# Multi-Layer Perceptron (MLP) from Scratch

In this notebook, we will build a simple Multi-Layer Perceptron (MLP) to solve the XOR problem. We will do this in two ways:
1.  **From Scratch (using NumPy)**: To understand the underlying mathematics (forward pass, backpropagation, gradient descent).
2.  **Using TensorFlow/Keras**: To see how it's done in a modern deep learning framework.

In [None]:
import numpy as np
import tensorflow as tf
import matplotlib.pyplot as plt

## 1. The XOR Dataset

The XOR function is a classic problem that a single linear layer (perceptron) cannot solve. It requires a hidden layer to capture the non-linearity.

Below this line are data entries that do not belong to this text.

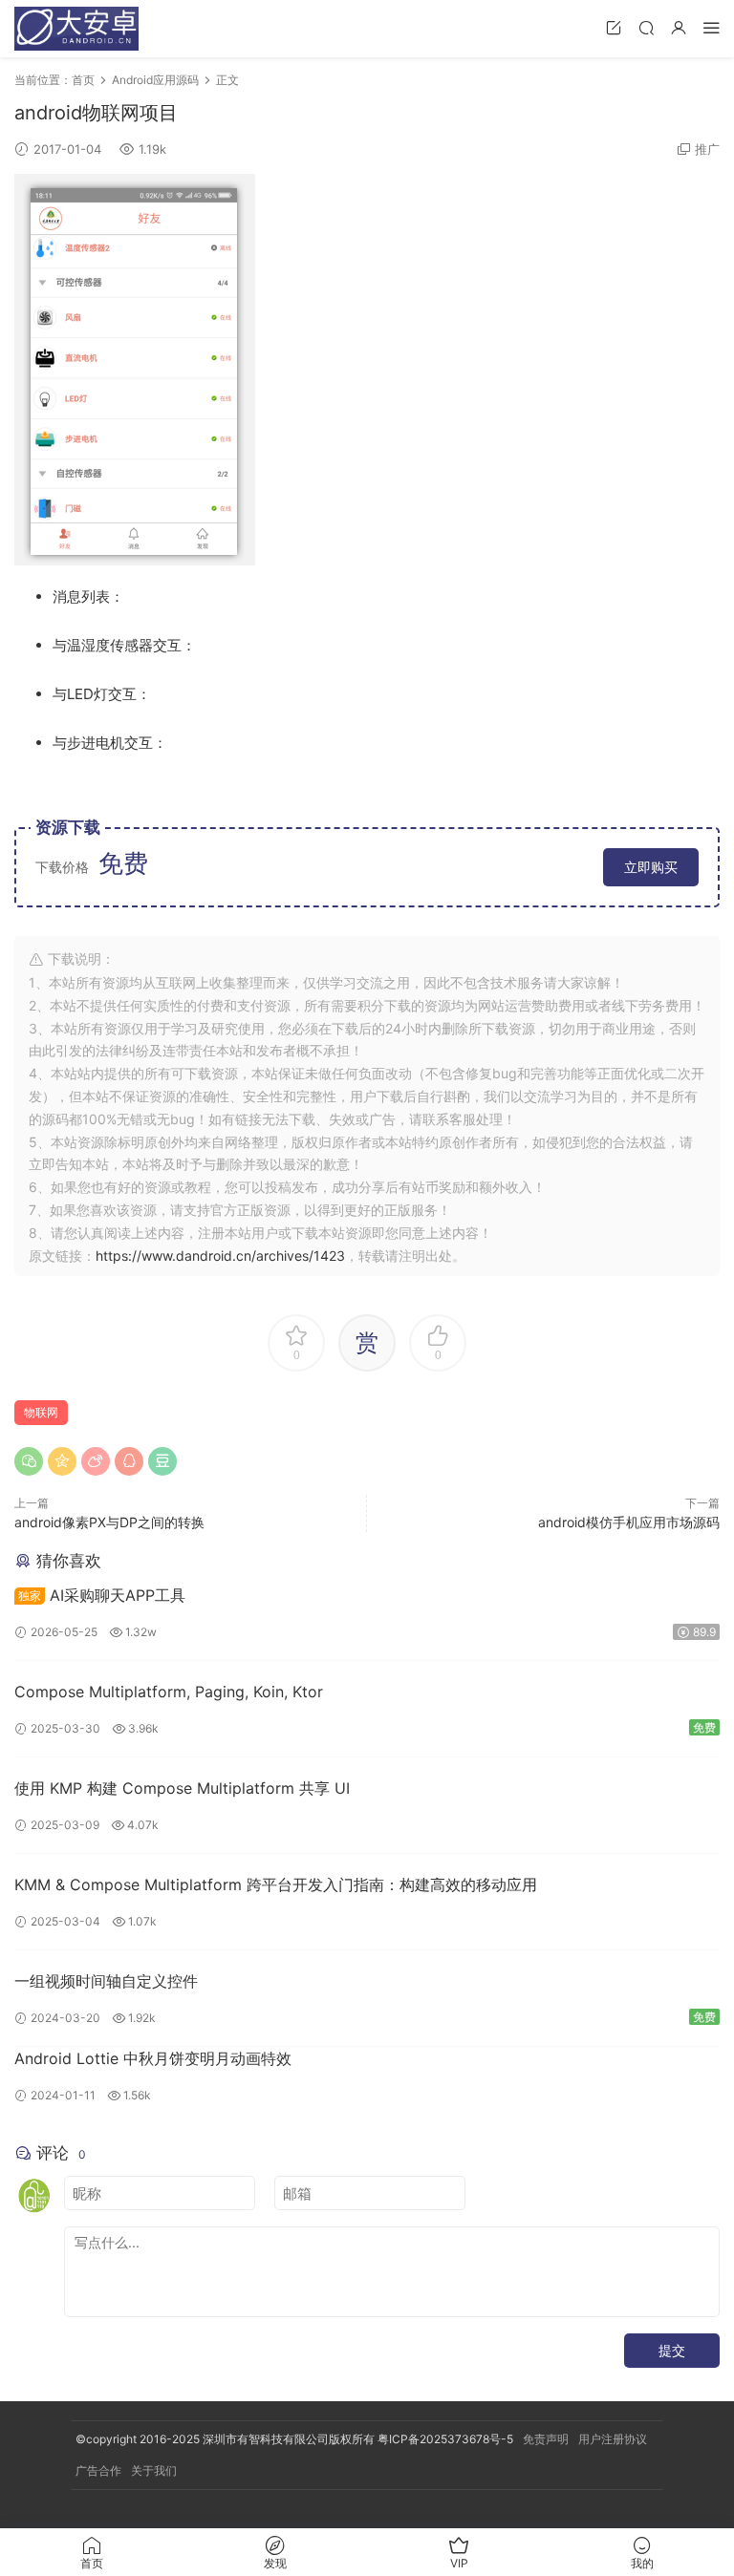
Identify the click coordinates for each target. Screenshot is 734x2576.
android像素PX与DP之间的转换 (109, 1522)
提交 (671, 2350)
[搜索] (646, 27)
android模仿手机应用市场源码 (629, 1522)
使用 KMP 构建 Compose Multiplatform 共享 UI (182, 1788)
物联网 (41, 1412)
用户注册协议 (612, 2439)
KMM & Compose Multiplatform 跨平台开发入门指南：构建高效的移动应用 (275, 1884)
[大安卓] (76, 28)
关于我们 (154, 2470)
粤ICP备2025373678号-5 (445, 2439)
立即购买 (651, 867)
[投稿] (613, 27)
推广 (707, 149)
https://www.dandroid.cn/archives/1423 (220, 1255)
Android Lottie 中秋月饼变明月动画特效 (152, 2058)
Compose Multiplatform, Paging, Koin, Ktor (168, 1691)
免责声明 (546, 2439)
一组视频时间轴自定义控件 (106, 1981)
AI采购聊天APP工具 (101, 1595)
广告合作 (98, 2470)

| Input 1 | Input 2 | Output |
| :---: | :---: | :---: |
| 0 | 0 | 0 |
| 0 | 1 | 1 |
| 1 | 0 | 1 |
| 1 | 1 | 0 |

In [None]:
# XOR dataset
X = np.array([[0, 0], [0, 1], [1, 0], [1, 1]])
y = np.array([[0], [1], [1], [0]])

print("X shape:", X.shape)
print("y shape:", y.shape)

## 2. MLP from Scratch (NumPy)

We will build a simple network with:
-   **Input Layer**: 2 neurons (for the two inputs)
-   **Hidden Layer**: 2 neurons (sufficient for XOR)
-   **Output Layer**: 1 neuron (binary classification)
-   **Activation**: Sigmoid

In [None]:
def sigmoid(x):
    return 1 / (1 + np.exp(-x))

def sigmoid_derivative(x):
    return x * (1 - x)

In [None]:
# Initialization
input_size = 2
hidden_size = 2
output_size = 1
learning_rate = 0.1
epochs = 10000

# Weights and Biases
# W1: weights between input and hidden layer
# b1: biases for hidden layer
# W2: weights between hidden and output layer
# b2: biases for output layer

np.random.seed(42)
W1 = np.random.uniform(size=(input_size, hidden_size))
b1 = np.random.uniform(size=(1, hidden_size))
W2 = np.random.uniform(size=(hidden_size, output_size))
b2 = np.random.uniform(size=(1, output_size))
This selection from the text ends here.